WHAT THE EXERCISE ASKS: Examine the entries and show every line in which the word "zurück" is found.
────────
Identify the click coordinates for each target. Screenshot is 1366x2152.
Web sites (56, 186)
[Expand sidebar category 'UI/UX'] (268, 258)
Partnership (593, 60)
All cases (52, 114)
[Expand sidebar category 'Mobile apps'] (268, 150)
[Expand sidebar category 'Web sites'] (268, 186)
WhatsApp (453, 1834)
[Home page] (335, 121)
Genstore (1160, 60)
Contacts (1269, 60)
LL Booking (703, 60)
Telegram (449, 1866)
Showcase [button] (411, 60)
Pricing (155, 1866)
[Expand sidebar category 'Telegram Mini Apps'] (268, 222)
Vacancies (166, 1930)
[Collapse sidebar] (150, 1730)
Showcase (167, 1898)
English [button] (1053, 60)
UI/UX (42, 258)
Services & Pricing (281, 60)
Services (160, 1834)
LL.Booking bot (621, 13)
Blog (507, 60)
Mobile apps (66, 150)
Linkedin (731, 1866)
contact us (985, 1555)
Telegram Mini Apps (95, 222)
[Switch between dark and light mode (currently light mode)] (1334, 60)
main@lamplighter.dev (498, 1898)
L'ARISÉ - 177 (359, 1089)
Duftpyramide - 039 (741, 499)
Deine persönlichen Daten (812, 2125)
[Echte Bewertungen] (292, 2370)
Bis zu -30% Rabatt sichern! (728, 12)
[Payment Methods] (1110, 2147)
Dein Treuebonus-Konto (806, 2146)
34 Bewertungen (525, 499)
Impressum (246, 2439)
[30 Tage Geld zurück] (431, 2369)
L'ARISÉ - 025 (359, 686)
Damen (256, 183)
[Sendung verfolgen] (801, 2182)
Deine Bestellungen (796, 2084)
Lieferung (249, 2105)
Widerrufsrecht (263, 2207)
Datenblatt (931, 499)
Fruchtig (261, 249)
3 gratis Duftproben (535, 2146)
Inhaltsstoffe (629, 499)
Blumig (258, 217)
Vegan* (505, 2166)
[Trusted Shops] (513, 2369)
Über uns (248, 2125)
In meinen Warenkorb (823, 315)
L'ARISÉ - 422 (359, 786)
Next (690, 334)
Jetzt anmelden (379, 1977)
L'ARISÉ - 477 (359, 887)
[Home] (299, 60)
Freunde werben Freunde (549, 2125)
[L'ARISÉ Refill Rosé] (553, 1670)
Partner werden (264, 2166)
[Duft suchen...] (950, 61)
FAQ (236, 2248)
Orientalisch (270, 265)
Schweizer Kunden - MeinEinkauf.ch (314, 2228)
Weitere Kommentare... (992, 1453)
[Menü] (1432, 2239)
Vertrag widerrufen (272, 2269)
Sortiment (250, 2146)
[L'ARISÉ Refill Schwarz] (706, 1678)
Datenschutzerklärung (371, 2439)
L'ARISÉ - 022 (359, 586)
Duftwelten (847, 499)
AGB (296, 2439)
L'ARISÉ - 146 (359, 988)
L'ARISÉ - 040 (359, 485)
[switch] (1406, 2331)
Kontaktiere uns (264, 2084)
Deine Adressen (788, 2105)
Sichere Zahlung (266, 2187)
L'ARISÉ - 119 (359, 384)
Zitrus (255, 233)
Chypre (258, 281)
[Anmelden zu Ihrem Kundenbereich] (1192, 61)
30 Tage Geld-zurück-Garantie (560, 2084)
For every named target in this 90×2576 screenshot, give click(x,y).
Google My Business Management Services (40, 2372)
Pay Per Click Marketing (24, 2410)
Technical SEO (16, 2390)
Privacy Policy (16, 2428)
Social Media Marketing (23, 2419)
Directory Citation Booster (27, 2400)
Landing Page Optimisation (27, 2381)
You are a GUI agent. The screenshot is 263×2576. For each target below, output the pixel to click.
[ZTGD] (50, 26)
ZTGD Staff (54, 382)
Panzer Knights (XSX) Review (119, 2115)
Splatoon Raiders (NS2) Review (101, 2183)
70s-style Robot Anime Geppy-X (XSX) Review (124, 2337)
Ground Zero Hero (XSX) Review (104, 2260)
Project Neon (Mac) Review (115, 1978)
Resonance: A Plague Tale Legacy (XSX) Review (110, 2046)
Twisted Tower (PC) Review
────────
REPLY TO THE EXERCISE:
[30 Tage Geld zurück] (431, 2369)
30 Tage Geld-zurück-Garantie (560, 2084)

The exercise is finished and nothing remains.